San Bruno Mountain January 6, 2011
Orion has crossed the street, shoulders shifting east to west, left to right, the star-lit morning shifting in a muted fall toward the bay, its muted mountains but dwarfed and distanced relations of the fearsome Whitney yet within this heavenly choreography all the same relations: mere hillocks through which we ponder our way in moonless skies by touch of the heart-stuff and the pulse of the larger dance and play.
Owl Canyon Lament January 20, 2011
Noon and the hills are still in shadow, season’s moistures quietly working grounded sprouts skyward, to green. The gurgling creek too, sustains, but barely heard, under the heartfelt labors of a distant woodpecker.

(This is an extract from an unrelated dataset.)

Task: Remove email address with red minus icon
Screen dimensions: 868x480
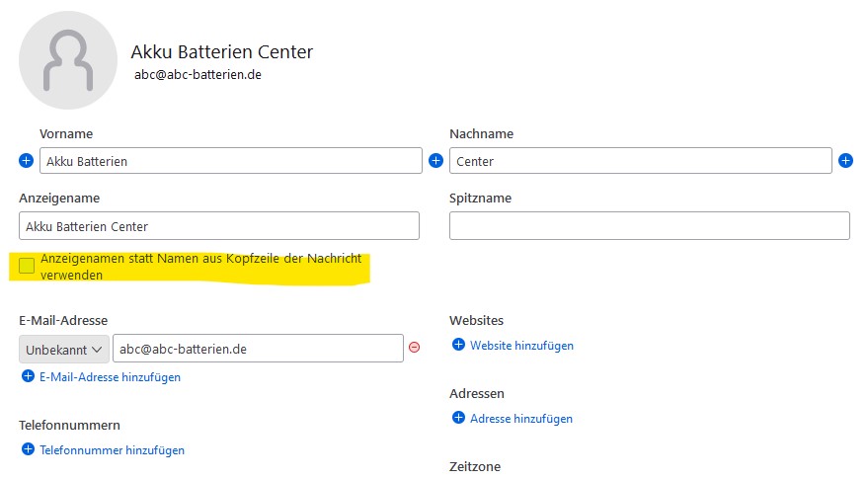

Were I half as attentive to the human hearts all around, all at work, what different face might all the world then show? 1/20 ** That glow in the west, the sun, in the same spot the falling moon illumined morning’s breaking clouds. 1/19 ** thoughts of other lives surface periodically; but then I’ve not yet learned to live one ** Careful listening suggests nothing to fear, no one to be saved.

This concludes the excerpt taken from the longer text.